TASK INPUT:
· · · · · · ·

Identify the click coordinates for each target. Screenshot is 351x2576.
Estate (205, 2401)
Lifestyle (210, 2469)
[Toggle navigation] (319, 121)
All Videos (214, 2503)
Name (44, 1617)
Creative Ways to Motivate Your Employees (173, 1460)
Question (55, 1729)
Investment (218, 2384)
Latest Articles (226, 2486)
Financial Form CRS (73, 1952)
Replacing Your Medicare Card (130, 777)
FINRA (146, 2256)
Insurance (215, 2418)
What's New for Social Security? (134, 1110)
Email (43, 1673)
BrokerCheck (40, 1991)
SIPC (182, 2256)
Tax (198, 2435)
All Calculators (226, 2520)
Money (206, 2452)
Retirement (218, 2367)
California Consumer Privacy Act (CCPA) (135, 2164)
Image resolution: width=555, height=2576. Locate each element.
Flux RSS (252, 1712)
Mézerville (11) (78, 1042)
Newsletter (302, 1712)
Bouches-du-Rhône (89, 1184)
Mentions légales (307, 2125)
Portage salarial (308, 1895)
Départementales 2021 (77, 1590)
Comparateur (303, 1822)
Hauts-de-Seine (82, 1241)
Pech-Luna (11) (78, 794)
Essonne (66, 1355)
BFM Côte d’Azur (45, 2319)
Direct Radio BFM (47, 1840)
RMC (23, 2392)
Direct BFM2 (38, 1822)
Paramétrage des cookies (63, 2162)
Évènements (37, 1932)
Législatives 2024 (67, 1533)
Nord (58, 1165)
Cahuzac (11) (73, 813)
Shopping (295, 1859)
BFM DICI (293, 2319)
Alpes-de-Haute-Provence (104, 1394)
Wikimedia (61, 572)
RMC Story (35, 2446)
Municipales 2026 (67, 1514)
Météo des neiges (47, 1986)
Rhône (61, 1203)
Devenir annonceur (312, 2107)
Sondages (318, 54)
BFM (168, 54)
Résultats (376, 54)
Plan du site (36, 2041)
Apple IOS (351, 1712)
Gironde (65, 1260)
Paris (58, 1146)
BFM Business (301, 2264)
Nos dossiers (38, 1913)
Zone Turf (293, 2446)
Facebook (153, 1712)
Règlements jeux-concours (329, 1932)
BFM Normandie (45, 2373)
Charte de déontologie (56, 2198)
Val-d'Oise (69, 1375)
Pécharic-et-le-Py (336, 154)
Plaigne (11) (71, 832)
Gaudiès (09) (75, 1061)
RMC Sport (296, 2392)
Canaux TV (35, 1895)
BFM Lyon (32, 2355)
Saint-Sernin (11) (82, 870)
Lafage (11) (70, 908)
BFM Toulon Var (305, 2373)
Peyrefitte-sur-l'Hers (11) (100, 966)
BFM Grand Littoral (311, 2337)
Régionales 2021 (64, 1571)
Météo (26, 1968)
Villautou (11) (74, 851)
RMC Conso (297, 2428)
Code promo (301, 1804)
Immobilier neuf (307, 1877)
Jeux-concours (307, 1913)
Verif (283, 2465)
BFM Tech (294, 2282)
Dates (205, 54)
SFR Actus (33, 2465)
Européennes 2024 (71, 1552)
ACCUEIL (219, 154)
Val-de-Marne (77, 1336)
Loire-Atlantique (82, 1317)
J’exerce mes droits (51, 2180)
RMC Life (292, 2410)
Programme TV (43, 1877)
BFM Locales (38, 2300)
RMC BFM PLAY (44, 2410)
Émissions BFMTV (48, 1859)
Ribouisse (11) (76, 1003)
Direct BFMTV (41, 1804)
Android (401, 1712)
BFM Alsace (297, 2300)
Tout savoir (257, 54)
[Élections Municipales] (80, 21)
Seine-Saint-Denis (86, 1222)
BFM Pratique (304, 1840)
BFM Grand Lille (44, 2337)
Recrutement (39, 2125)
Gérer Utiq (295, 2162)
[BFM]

· · · · · · ·

TASK GOAL:
Of the lines above, copy each that contains "Municipales".

FINAL ANSWER:
Municipales 2026 (67, 1514)
[Élections Municipales] (80, 21)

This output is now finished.